STATED TASK ->
Swap "last page" for "first page" throughout the items below and leave every other character unchanged.

(Rows showing where targets appear)
** Begin **

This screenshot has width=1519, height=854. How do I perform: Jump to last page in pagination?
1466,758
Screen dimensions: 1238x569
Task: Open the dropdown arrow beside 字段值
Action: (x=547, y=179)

** End **

RESPONSE ->
This screenshot has width=1519, height=854. How do I perform: Jump to first page in pagination?
1466,758
Screen dimensions: 1238x569
Task: Open the dropdown arrow beside 字段值
Action: (x=547, y=179)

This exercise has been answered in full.